▶ AIM:
Continue the news article about Bank of America's appeal of the St. Bernard School embezzlement verdict, picking up after its final sentence.

Cassie Jameson ()
When an appeal of a six-figure verdict against Bank of America reached the Connecticut Supreme Court earlier this year, it appeared the case might have widespread implications for the state’s robust financial services sector.
But the case is ending on a technicality because of what the court calls an “inadequate” appellate brief. And so the question of whether it is good public policy to allow financial institutions to use exculpatory clauses to protect them in disputes with customers will have to wait for another day.
Bank of America had sought to overturn a $823,777 verdict returned by a jury that found the financial institution liable for the money that a Catholic school employee swindled from the school. The money had been deposited in Bank of America accounts. One of the bank’s defenses was that a contractual clause required St. Bernard School in Montville to notify the bank within 30 or 60 days (the time frame shifted with ownership of the bank) of any irregularities in its accounts. The bank said the school did not report irregularities stemming from the swindle within the contractual time frames.
But at trial, New London Superior Court Judge James Devine declared those exculpatory clauses to be contrary to Connecticut public policy and decided that they should not be considered by the jury in assessing liability and damages. In the end, the jury found the bank 95 percent liable for the embezzlement and the school 5 percent.

Records excerpted from a collection
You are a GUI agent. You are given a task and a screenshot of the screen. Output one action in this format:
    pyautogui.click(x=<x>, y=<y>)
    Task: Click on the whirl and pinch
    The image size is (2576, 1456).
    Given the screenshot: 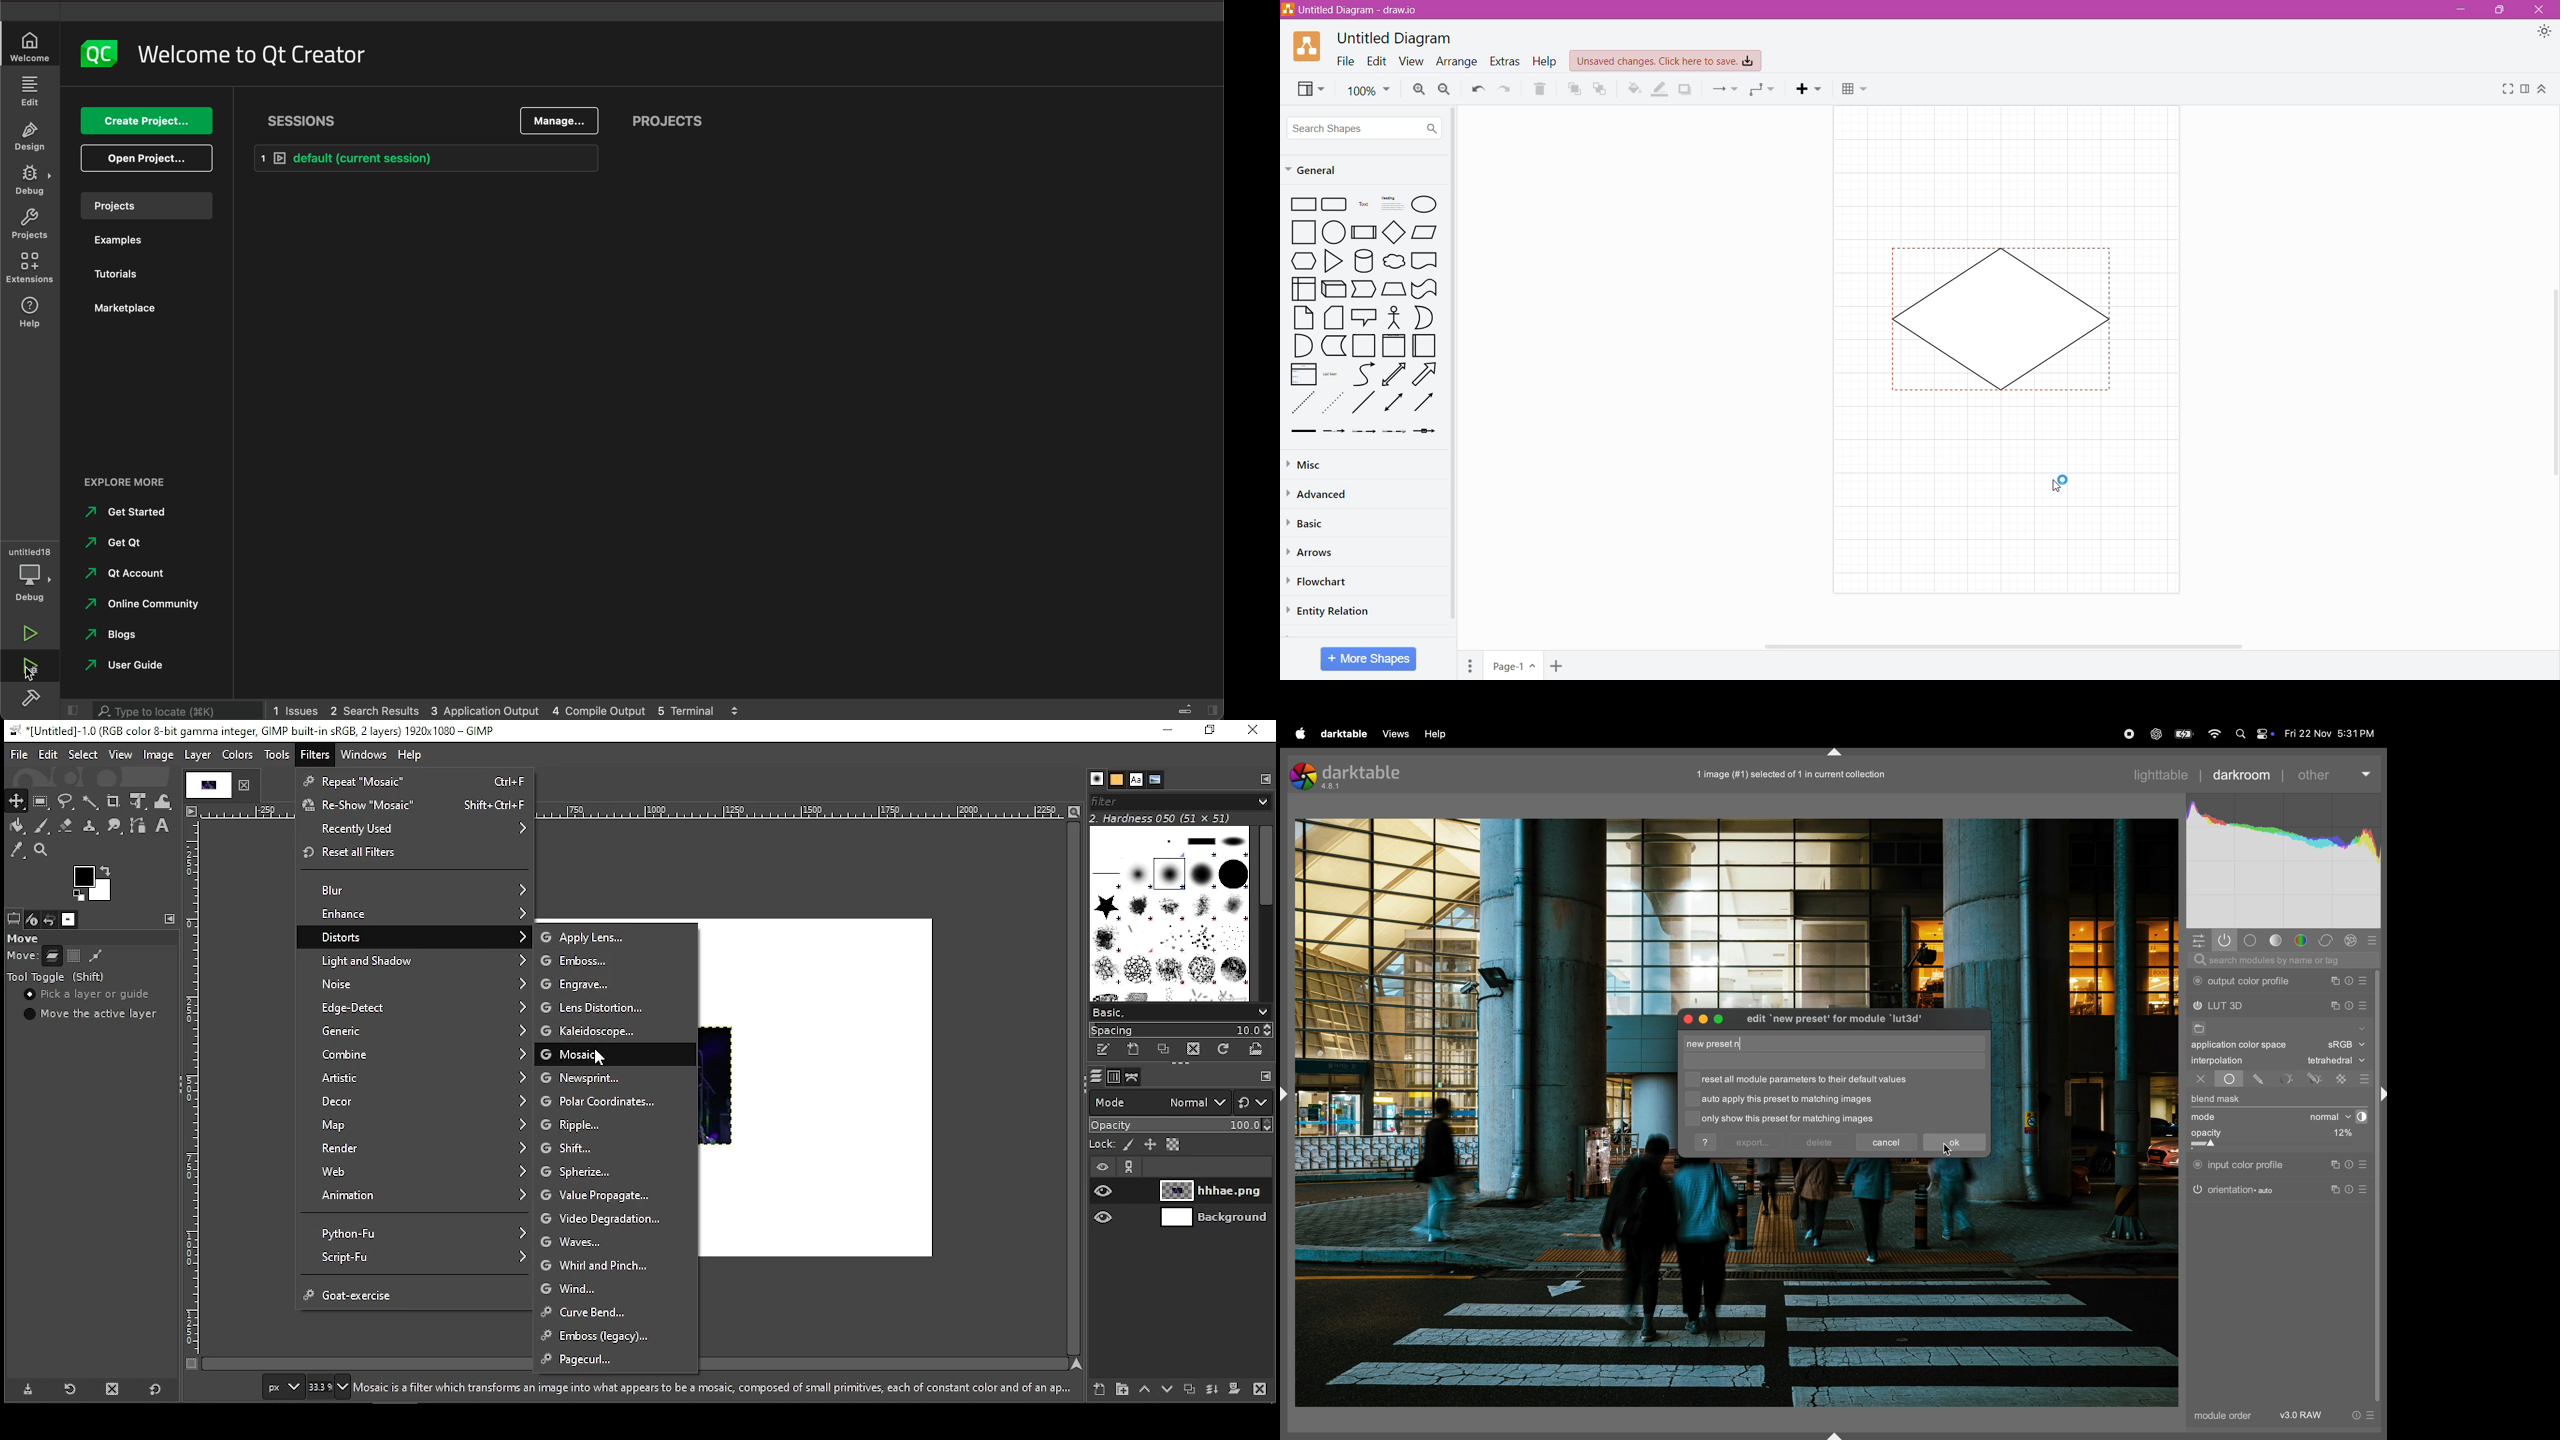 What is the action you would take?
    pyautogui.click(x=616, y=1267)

▶ RESULT BELOW:
Bank of America appealed. The schools’ counsel, Cassie Jameson and Michael Colonese of Brown Jacobson in Norwich, argued in their appellate briefs that the bank had to show that Devine’s ruling regarding the contractual clauses not only was improper, but that it likely affected the verdict in a way that harmed the bank.
However, the entire argument from Bank of America’s counsel on the harm caused by the judge’s ruling on the clauses consisted of just a few lines. “Even if there were an issue of whether the ruling that the agreements were void and unenforceable was harmful, the trial court’s ruling was clearly harmful as it deprived the jury of the opportunity to even consider the deposit account agreements,” wrote Gerald Garlick and Katherine Abel, of Krasow, Garlick & Hadley in Hartford.
The Supreme Court, in a unanimous opinion authored by Justice Andrew McDonald, said the brief did “nothing more than state a summary conclusion as to harm.” As result, McDonald stated, the justices would not review the merits of the trial court’s decision on the account agreements due to “inadequate briefing on whether the purported improper ruling was harmful.”
The decision ends the case; the Supreme Court said the bank was not entitled to a new trial.
Garlick declined comment. Colonese said in an email: “We were very pleased with the decision. We thought the jury got it exactly right. We think justice has been done.”
The case begins with Salvatore Licitra, who started out as a part-time bus driver at St. Bernard. Over time, his duties expanded to working in the business office; he was given access to computers and often took the school’s deposits to the Bank of America branch in Montville.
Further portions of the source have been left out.